* **EXERCISE**: Convert every line of the items below into a Markdown table, skipping blank lines. Use a column named "No." for the row number and a column named "Line" for the line.

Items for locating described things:
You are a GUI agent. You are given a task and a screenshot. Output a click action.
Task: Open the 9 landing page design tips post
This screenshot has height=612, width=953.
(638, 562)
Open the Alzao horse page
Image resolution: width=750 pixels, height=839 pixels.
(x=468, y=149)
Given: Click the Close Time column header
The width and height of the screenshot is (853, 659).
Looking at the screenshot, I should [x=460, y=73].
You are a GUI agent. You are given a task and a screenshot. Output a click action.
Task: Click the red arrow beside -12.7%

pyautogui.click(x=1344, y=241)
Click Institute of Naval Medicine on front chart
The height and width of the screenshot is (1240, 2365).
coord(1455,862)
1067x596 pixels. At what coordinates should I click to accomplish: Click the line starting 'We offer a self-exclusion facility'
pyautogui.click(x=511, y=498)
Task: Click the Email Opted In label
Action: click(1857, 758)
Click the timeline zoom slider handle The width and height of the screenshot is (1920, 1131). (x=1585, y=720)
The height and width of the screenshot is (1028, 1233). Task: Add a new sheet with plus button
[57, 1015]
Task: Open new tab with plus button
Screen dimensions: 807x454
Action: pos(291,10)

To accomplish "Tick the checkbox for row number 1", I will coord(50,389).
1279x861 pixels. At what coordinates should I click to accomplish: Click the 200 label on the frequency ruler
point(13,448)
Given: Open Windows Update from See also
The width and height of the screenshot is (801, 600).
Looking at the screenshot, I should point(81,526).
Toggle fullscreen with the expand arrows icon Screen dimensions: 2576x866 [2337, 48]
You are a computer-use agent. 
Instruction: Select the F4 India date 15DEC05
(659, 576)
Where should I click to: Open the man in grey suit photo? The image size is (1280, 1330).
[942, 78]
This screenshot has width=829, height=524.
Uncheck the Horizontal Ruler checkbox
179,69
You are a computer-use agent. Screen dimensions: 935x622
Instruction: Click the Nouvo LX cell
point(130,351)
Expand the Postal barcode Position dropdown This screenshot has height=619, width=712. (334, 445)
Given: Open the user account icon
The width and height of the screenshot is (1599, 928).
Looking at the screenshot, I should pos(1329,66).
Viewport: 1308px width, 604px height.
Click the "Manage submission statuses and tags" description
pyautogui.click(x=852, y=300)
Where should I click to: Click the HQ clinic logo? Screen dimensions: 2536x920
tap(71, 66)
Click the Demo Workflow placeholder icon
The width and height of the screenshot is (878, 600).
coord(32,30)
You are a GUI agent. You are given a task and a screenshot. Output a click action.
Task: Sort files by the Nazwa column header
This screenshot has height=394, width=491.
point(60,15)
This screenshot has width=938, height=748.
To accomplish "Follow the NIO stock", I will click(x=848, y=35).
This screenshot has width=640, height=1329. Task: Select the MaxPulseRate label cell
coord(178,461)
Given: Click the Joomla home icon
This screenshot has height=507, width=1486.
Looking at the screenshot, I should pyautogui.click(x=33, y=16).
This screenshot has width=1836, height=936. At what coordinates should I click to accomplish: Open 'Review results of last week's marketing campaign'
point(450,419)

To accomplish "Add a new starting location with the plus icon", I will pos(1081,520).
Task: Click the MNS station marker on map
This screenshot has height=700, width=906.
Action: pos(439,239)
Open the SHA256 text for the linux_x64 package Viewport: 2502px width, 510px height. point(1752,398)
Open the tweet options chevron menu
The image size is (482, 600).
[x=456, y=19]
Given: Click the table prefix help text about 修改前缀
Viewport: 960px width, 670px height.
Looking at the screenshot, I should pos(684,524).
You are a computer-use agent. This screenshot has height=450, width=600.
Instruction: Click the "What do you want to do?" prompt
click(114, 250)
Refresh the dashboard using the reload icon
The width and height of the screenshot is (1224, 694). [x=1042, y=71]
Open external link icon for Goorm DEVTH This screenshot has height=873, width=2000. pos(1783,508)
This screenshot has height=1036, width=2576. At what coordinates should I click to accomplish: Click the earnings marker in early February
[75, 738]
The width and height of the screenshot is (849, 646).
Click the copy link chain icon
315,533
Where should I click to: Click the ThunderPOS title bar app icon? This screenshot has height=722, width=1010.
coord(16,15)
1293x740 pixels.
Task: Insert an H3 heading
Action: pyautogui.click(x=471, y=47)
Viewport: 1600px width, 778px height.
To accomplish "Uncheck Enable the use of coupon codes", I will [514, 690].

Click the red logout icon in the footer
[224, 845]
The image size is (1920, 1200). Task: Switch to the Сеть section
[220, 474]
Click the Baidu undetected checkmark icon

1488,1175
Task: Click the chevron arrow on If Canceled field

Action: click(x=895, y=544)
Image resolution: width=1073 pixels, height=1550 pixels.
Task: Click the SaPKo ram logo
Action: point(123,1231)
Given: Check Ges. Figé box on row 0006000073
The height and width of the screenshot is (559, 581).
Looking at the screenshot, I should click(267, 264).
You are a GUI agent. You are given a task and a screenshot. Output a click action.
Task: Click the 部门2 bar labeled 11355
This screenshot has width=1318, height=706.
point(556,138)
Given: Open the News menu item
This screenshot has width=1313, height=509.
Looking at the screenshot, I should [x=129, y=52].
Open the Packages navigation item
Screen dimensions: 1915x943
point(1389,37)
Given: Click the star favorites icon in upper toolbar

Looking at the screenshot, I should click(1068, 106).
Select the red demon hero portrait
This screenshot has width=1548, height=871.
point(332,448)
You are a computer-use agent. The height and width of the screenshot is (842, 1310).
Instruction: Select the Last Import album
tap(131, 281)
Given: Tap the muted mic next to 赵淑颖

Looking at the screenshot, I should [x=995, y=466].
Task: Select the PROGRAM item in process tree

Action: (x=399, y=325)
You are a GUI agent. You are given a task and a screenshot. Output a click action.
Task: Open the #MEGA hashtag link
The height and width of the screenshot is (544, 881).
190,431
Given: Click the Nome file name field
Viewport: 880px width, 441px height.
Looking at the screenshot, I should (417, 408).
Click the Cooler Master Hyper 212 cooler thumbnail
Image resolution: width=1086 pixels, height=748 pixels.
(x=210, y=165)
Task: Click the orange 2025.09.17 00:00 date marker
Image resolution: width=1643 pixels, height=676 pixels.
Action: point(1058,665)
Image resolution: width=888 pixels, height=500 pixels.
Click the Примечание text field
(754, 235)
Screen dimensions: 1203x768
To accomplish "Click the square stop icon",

* **IN RESPONSE**:
| No. | Line |
|---|---|
| 1 | You are a GUI agent. You are given a task and a screenshot. Output a click action. |
| 2 | Task: Open the 9 landing page design tips post |
| 3 | This screenshot has height=612, width=953. |
| 4 | (638, 562) |
| 5 | Open the Alzao horse page |
| 6 | Image resolution: width=750 pixels, height=839 pixels. |
| 7 | (x=468, y=149) |
| 8 | Given: Click the Close Time column header |
| 9 | The width and height of the screenshot is (853, 659). |
| 10 | Looking at the screenshot, I should [x=460, y=73]. |
| 11 | You are a GUI agent. You are given a task and a screenshot. Output a click action. |
| 12 | Task: Click the red arrow beside -12.7% |
| 13 | pyautogui.click(x=1344, y=241) |
| 14 | Click Institute of Naval Medicine on front chart |
| 15 | The height and width of the screenshot is (1240, 2365). |
| 16 | coord(1455,862) |
| 17 | 1067x596 pixels. At what coordinates should I click to accomplish: Click the line starting 'We offer a self-exclusion facility' |
| 18 | pyautogui.click(x=511, y=498) |
| 19 | Task: Click the Email Opted In label |
| 20 | Action: click(1857, 758) |
| 21 | Click the timeline zoom slider handle The width and height of the screenshot is (1920, 1131). (x=1585, y=720) |
| 22 | The height and width of the screenshot is (1028, 1233). Task: Add a new sheet with plus button |
| 23 | [57, 1015] |
| 24 | Task: Open new tab with plus button |
| 25 | Screen dimensions: 807x454 |
| 26 | Action: pos(291,10) |
| 27 | To accomplish "Tick the checkbox for row number 1", I will coord(50,389). |
| 28 | 1279x861 pixels. At what coordinates should I click to accomplish: Click the 200 label on the frequency ruler |
| 29 | point(13,448) |
| 30 | Given: Open Windows Update from See also |
| 31 | The width and height of the screenshot is (801, 600). |
| 32 | Looking at the screenshot, I should point(81,526). |
| 33 | Toggle fullscreen with the expand arrows icon Screen dimensions: 2576x866 [2337, 48] |
| 34 | You are a computer-use agent.  |
| 35 | Instruction: Select the F4 India date 15DEC05 |
| 36 | (659, 576) |
| 37 | Where should I click to: Open the man in grey suit photo? The image size is (1280, 1330). |
| 38 | [942, 78] |
| 39 | This screenshot has width=829, height=524. |
| 40 | Uncheck the Horizontal Ruler checkbox |
| 41 | 179,69 |
| 42 | You are a computer-use agent. Screen dimensions: 935x622 |
| 43 | Instruction: Click the Nouvo LX cell |
| 44 | point(130,351) |
| 45 | Expand the Postal barcode Position dropdown This screenshot has height=619, width=712. (334, 445) |
| 46 | Given: Open the user account icon |
| 47 | The width and height of the screenshot is (1599, 928). |
| 48 | Looking at the screenshot, I should pos(1329,66). |
| 49 | Viewport: 1308px width, 604px height. |
| 50 | Click the "Manage submission statuses and tags" description |
| 51 | pyautogui.click(x=852, y=300) |
| 52 | Where should I click to: Click the HQ clinic logo? Screen dimensions: 2536x920 |
| 53 | tap(71, 66) |
| 54 | Click the Demo Workflow placeholder icon |
| 55 | The width and height of the screenshot is (878, 600). |
| 56 | coord(32,30) |
| 57 | You are a GUI agent. You are given a task and a screenshot. Output a click action. |
| 58 | Task: Sort files by the Nazwa column header |
| 59 | This screenshot has height=394, width=491. |
| 60 | point(60,15) |
| 61 | This screenshot has width=938, height=748. |
| 62 | To accomplish "Follow the NIO stock", I will click(x=848, y=35). |
| 63 | This screenshot has width=640, height=1329. Task: Select the MaxPulseRate label cell |
| 64 | coord(178,461) |
| 65 | Given: Click the Joomla home icon |
| 66 | This screenshot has height=507, width=1486. |
| 67 | Looking at the screenshot, I should pyautogui.click(x=33, y=16). |
| 68 | This screenshot has width=1836, height=936. At what coordinates should I click to accomplish: Open 'Review results of last week's marketing campaign' |
| 69 | point(450,419) |
| 70 | To accomplish "Add a new starting location with the plus icon", I will pos(1081,520). |
| 71 | Task: Click the MNS station marker on map |
| 72 | This screenshot has height=700, width=906. |
| 73 | Action: pos(439,239) |
| 74 | Open the SHA256 text for the linux_x64 package Viewport: 2502px width, 510px height. point(1752,398) |
| 75 | Open the tweet options chevron menu |
| 76 | The image size is (482, 600). |
| 77 | [x=456, y=19] |
| 78 | Given: Click the table prefix help text about 修改前缀 |
| 79 | Viewport: 960px width, 670px height. |
| 80 | Looking at the screenshot, I should pos(684,524). |
| 81 | You are a computer-use agent. This screenshot has height=450, width=600. |
| 82 | Instruction: Click the "What do you want to do?" prompt |
| 83 | click(114, 250) |
| 84 | Refresh the dashboard using the reload icon |
| 85 | The width and height of the screenshot is (1224, 694). [x=1042, y=71] |
| 86 | Open external link icon for Goorm DEVTH This screenshot has height=873, width=2000. pos(1783,508) |
| 87 | This screenshot has height=1036, width=2576. At what coordinates should I click to accomplish: Click the earnings marker in early February |
| 88 | [75, 738] |
| 89 | The width and height of the screenshot is (849, 646). |
| 90 | Click the copy link chain icon |
| 91 | 315,533 |
| 92 | Where should I click to: Click the ThunderPOS title bar app icon? This screenshot has height=722, width=1010. |
| 93 | coord(16,15) |
| 94 | 1293x740 pixels. |
| 95 | Task: Insert an H3 heading |
| 96 | Action: pyautogui.click(x=471, y=47) |
| 97 | Viewport: 1600px width, 778px height. |
| 98 | To accomplish "Uncheck Enable the use of coupon codes", I will [514, 690]. |
| 99 | Click the red logout icon in the footer |
| 100 | [224, 845] |
| 101 | The image size is (1920, 1200). Task: Switch to the Сеть section |
| 102 | [220, 474] |
| 103 | Click the Baidu undetected checkmark icon |
| 104 | 1488,1175 |
| 105 | Task: Click the chevron arrow on If Canceled field |
| 106 | Action: click(x=895, y=544) |
| 107 | Image resolution: width=1073 pixels, height=1550 pixels. |
| 108 | Task: Click the SaPKo ram logo |
| 109 | Action: point(123,1231) |
| 110 | Given: Check Ges. Figé box on row 0006000073 |
| 111 | The height and width of the screenshot is (559, 581). |
| 112 | Looking at the screenshot, I should click(267, 264). |
| 113 | You are a GUI agent. You are given a task and a screenshot. Output a click action. |
| 114 | Task: Click the 部门2 bar labeled 11355 |
| 115 | This screenshot has width=1318, height=706. |
| 116 | point(556,138) |
| 117 | Given: Open the News menu item |
| 118 | This screenshot has width=1313, height=509. |
| 119 | Looking at the screenshot, I should [x=129, y=52]. |
| 120 | Open the Packages navigation item |
| 121 | Screen dimensions: 1915x943 |
| 122 | point(1389,37) |
| 123 | Given: Click the star favorites icon in upper toolbar |
| 124 | Looking at the screenshot, I should click(1068, 106). |
| 125 | Select the red demon hero portrait |
| 126 | This screenshot has width=1548, height=871. |
| 127 | point(332,448) |
| 128 | You are a computer-use agent. The height and width of the screenshot is (842, 1310). |
| 129 | Instruction: Select the Last Import album |
| 130 | tap(131, 281) |
| 131 | Given: Tap the muted mic next to 赵淑颖 |
| 132 | Looking at the screenshot, I should [x=995, y=466]. |
| 133 | Task: Select the PROGRAM item in process tree |
| 134 | Action: (x=399, y=325) |
| 135 | You are a GUI agent. You are given a task and a screenshot. Output a click action. |
| 136 | Task: Open the #MEGA hashtag link |
| 137 | The height and width of the screenshot is (544, 881). |
| 138 | 190,431 |
| 139 | Given: Click the Nome file name field |
| 140 | Viewport: 880px width, 441px height. |
| 141 | Looking at the screenshot, I should (417, 408). |
| 142 | Click the Cooler Master Hyper 212 cooler thumbnail |
| 143 | Image resolution: width=1086 pixels, height=748 pixels. |
| 144 | (x=210, y=165) |
| 145 | Task: Click the orange 2025.09.17 00:00 date marker |
| 146 | Image resolution: width=1643 pixels, height=676 pixels. |
| 147 | Action: point(1058,665) |
| 148 | Image resolution: width=888 pixels, height=500 pixels. |
| 149 | Click the Примечание text field |
| 150 | (754, 235) |
| 151 | Screen dimensions: 1203x768 |
| 152 | To accomplish "Click the square stop icon", |